_Screenshot grounding data:_
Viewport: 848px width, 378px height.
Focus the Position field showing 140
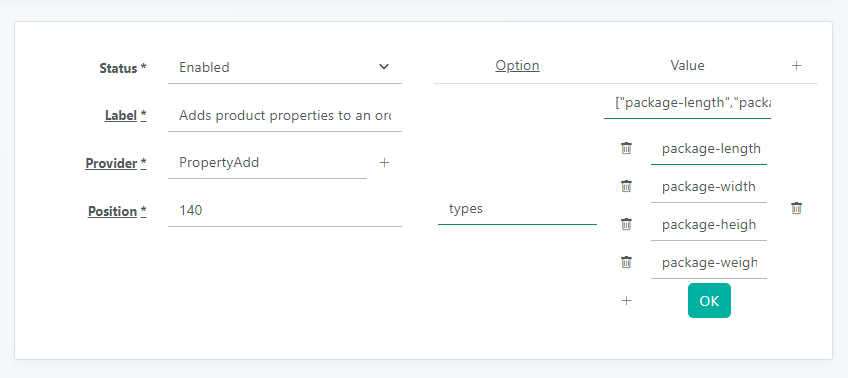284,210
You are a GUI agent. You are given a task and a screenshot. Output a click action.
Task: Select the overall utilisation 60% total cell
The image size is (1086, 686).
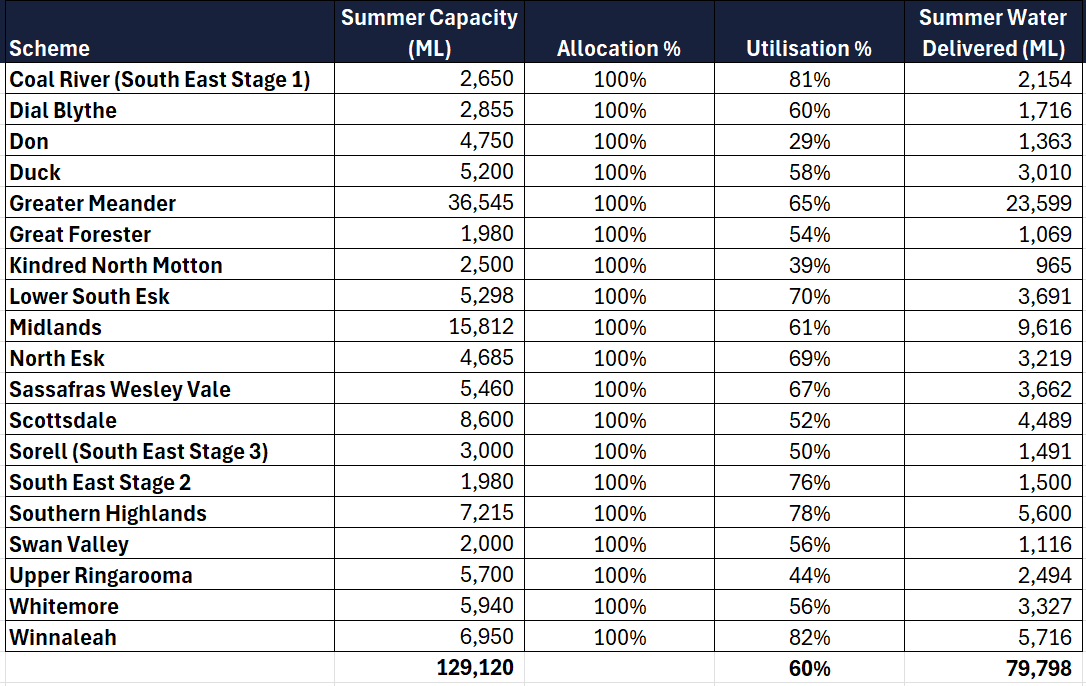(x=809, y=668)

_Task to complete:_
The entries above, every one of them, should be retyped exactly, with no pictures carried over.

_Solution to the exercise:_
Viewport: 848px width, 378px height.
Focus the Position field showing 140
284,210
You are a GUI agent. You are given a task and a screenshot. Output a click action.
Task: Select the overall utilisation 60% total cell
The image size is (1086, 686).
(x=809, y=668)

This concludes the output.